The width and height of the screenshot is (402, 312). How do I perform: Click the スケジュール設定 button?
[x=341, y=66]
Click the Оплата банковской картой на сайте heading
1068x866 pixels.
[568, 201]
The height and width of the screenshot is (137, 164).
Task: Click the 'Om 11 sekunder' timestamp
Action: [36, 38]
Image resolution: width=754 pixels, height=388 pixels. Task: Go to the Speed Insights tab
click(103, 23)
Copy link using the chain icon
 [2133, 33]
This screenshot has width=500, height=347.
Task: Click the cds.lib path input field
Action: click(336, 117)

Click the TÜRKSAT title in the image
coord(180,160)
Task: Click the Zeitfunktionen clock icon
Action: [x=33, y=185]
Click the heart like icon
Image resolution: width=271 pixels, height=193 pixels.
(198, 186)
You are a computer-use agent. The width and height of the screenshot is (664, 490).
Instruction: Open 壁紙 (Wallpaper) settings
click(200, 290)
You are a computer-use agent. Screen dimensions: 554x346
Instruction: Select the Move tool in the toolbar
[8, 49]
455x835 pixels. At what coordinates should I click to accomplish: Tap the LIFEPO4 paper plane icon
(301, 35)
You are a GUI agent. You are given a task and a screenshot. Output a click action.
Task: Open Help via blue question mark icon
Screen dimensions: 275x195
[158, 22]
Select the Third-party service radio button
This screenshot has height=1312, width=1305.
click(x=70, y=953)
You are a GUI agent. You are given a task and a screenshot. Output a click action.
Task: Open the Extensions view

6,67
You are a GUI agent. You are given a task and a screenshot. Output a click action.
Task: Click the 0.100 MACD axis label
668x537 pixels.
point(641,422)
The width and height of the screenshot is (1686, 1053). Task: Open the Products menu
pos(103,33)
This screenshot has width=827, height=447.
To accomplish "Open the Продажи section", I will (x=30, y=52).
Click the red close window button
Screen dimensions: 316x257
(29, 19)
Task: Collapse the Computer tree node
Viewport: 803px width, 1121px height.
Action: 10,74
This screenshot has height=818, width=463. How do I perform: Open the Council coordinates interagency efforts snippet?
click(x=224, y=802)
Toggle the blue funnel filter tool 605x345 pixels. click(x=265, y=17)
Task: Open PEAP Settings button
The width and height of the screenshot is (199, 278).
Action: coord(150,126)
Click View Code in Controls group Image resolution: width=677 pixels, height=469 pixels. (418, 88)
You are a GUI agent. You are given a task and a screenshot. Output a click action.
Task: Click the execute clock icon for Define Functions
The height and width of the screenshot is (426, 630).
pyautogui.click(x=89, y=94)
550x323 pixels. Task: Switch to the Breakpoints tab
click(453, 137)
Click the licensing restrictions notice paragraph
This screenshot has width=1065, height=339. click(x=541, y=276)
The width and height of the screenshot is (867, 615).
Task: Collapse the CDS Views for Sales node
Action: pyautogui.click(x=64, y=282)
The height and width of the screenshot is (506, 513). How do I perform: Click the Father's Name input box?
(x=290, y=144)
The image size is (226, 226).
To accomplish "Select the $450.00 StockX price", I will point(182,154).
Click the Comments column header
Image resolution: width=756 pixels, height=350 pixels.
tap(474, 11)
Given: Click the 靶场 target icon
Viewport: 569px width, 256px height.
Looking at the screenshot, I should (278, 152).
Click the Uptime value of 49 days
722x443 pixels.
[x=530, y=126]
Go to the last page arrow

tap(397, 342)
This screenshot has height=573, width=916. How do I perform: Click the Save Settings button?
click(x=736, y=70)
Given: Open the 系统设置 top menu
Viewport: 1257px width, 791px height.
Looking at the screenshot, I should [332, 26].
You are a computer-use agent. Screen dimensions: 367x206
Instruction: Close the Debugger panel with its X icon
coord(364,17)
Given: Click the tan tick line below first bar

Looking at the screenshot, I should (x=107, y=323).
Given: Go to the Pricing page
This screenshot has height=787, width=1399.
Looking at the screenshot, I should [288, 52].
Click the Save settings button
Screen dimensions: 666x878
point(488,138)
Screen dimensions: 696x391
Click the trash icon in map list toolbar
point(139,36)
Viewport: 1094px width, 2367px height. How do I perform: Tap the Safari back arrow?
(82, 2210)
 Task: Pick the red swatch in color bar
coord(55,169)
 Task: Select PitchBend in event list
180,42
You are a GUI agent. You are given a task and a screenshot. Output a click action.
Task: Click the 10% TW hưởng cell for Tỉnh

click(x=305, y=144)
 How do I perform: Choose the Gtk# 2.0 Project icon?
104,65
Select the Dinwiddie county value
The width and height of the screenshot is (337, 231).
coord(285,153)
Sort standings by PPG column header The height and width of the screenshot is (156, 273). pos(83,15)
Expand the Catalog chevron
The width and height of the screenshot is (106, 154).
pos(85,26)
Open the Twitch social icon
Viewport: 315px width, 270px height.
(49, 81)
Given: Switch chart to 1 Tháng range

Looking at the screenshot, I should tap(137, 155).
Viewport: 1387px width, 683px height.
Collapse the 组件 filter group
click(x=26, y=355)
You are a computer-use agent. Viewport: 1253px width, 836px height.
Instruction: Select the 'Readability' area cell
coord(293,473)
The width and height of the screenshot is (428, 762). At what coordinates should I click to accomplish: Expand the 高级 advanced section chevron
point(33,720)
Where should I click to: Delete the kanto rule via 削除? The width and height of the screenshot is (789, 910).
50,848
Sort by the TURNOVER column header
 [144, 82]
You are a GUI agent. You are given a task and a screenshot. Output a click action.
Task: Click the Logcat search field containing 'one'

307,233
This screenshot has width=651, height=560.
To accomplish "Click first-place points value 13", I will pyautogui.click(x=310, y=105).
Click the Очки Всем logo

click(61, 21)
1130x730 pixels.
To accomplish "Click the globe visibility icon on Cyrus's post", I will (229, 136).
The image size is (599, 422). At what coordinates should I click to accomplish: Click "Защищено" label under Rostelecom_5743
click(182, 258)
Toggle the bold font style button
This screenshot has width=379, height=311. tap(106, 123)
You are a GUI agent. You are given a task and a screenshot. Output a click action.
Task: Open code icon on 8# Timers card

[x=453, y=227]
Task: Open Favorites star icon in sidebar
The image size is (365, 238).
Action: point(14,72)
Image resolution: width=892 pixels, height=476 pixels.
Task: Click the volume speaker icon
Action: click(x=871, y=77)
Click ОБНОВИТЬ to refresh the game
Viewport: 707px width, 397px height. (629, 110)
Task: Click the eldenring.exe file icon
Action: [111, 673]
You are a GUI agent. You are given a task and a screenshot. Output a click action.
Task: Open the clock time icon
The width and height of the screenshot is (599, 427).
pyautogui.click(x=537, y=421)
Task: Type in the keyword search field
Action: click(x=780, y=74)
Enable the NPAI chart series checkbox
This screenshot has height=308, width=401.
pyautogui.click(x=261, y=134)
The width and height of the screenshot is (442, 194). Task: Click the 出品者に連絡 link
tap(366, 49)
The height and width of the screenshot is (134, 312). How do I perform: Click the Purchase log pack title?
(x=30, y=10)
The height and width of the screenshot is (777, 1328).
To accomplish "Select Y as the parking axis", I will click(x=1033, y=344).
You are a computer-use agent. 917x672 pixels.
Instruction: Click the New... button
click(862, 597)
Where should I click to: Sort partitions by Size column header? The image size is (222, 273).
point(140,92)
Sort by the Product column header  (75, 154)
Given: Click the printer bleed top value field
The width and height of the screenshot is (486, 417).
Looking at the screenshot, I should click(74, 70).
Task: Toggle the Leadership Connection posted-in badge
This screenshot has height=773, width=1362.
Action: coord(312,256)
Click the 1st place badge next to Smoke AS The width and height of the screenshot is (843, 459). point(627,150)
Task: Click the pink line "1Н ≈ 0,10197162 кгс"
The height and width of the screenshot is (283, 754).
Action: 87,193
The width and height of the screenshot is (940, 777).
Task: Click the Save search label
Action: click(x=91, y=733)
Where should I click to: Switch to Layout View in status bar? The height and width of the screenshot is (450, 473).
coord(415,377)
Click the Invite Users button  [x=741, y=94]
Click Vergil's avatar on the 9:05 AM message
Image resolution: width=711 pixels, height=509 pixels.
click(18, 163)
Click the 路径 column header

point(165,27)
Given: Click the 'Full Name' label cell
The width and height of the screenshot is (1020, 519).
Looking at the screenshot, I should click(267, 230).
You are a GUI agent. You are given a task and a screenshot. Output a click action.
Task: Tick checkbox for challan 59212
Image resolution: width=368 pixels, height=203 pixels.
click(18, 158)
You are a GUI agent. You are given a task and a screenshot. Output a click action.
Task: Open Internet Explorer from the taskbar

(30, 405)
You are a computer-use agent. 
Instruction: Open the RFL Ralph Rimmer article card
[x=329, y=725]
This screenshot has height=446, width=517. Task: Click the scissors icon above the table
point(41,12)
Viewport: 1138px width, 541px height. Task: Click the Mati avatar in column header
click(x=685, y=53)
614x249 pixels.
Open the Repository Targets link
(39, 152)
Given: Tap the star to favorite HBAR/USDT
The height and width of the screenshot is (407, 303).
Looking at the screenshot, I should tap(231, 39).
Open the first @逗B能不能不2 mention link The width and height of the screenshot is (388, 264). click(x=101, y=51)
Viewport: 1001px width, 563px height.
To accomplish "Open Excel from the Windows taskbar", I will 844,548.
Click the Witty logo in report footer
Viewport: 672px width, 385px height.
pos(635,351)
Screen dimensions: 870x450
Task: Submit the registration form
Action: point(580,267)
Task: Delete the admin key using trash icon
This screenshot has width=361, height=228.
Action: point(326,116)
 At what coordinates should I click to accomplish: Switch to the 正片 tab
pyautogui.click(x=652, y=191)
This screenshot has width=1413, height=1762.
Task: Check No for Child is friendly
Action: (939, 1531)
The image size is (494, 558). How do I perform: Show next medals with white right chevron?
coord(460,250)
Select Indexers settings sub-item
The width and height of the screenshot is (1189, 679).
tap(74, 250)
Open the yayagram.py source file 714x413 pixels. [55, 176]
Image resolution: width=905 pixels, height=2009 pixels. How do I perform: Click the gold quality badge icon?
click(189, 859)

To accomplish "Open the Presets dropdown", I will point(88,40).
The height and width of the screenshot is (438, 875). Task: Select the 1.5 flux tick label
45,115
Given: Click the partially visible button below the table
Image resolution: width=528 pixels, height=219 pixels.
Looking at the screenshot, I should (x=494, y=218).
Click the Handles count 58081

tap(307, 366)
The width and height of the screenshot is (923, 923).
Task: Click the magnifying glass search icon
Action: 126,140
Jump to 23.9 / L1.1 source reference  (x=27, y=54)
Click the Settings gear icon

※

TASK | Pull every line with "source" from the records.

EXERCISE OUTPUT |
Open the yayagram.py source file 714x413 pixels. [55, 176]
Jump to 23.9 / L1.1 source reference  (x=27, y=54)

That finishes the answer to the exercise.